'''

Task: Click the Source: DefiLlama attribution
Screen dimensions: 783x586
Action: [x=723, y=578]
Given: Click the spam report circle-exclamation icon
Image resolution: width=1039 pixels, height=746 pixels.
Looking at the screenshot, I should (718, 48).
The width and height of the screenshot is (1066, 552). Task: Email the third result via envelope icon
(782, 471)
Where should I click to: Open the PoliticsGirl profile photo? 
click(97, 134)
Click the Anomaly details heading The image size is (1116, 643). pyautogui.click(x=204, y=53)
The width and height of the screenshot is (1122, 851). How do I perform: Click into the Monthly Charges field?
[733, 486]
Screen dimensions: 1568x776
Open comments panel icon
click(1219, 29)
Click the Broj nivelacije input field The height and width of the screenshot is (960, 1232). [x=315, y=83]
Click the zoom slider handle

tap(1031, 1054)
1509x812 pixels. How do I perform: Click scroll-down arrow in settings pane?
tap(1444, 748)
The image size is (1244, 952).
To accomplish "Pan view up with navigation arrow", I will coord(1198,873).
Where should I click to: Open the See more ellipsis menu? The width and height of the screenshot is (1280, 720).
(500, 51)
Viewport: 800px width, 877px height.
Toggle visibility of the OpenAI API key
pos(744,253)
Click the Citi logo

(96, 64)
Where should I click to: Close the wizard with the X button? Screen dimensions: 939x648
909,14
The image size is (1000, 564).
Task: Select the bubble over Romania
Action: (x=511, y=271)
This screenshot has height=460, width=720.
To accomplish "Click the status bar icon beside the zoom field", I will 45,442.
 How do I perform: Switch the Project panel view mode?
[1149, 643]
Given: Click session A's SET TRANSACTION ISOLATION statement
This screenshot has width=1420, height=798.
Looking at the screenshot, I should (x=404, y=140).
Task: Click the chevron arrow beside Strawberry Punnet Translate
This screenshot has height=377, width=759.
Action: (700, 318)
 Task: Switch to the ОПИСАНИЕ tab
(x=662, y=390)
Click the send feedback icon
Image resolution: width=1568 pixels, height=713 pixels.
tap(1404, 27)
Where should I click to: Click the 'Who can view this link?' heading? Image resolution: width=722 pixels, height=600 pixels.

'''

• **Task objective**:
Retype the listing from the start through the line containing "Click the Anomaly", keeping every line exactly as it appears.

• **Solution to the problem**:
Task: Click the Source: DefiLlama attribution
Screen dimensions: 783x586
Action: [x=723, y=578]
Given: Click the spam report circle-exclamation icon
Image resolution: width=1039 pixels, height=746 pixels.
Looking at the screenshot, I should (718, 48).
The width and height of the screenshot is (1066, 552). Task: Email the third result via envelope icon
(782, 471)
Where should I click to: Open the PoliticsGirl profile photo? 
click(97, 134)
Click the Anomaly details heading The image size is (1116, 643). pyautogui.click(x=204, y=53)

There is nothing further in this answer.